There are two types of intra-query parallelism. 

1) Intra-operation parallelism: 

The execution of query is speed-up by parallelizing individual operation of the query, 
such as sort, select, project, join, etc. 

2) Inter-operation parallelism: 

The execution of query is speed-up by parallelizing the different operation of the query. 
Both form of query-parallelism are responsible for improving the response time of the 

query. 



C) Control flow vs Dataflow: 



The execution of query can be controlled in either control flow way or data flow way [5]. 
In first case, there is a central node (processor) responsible for entire execution of the query. In 
second case, each participating processors trigger each other to execute the query. 

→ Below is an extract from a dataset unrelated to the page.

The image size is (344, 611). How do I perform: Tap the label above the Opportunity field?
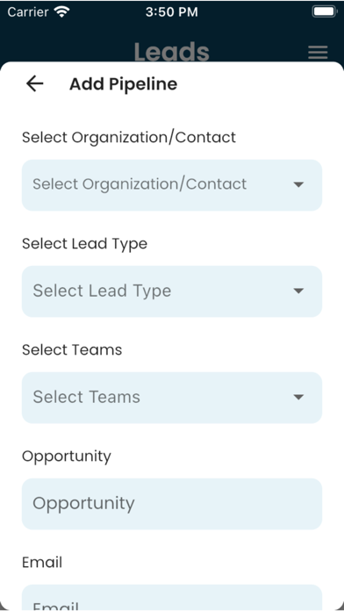pyautogui.click(x=67, y=456)
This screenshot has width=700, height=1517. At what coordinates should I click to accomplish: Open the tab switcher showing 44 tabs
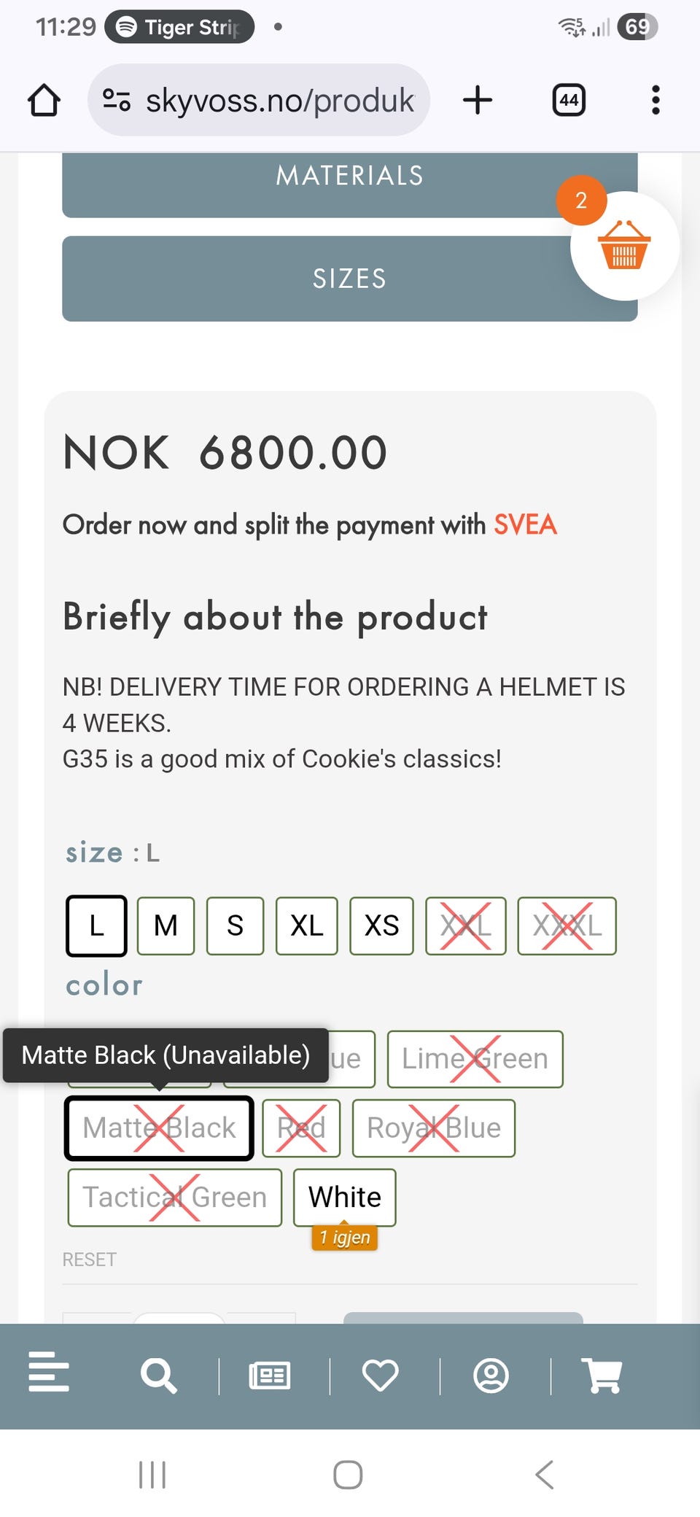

To illustrate these approaches consider a join query that joins two relation A and B. 
Relation A distributed over N a nodes and relation B is distributed over Nb nodes and join is 
performed at N c nodes. This approaches are illustrated in the context of shared nothing 
architecture. 



1) Control flow approach: 

If the example query is executed in a control flow way, a single node (the control node) is 
controlling the entire execution. It starts and synchronizes all processes on all nodes. Figure 4. 
shows the entire process. 

1) A control message (start-msg) to start the selection is sent by the control node to the nodes 
that store relation A. The nodes reply with an acknowledgment message (start-ack), and send 
another acknowledgment message on having completed the operation (selection-ack). The 
former acknowledgement tells the control node that its message has been received and that 
processing has started. The latter acknowledgement is needed by the control node for 
synchronization purposes.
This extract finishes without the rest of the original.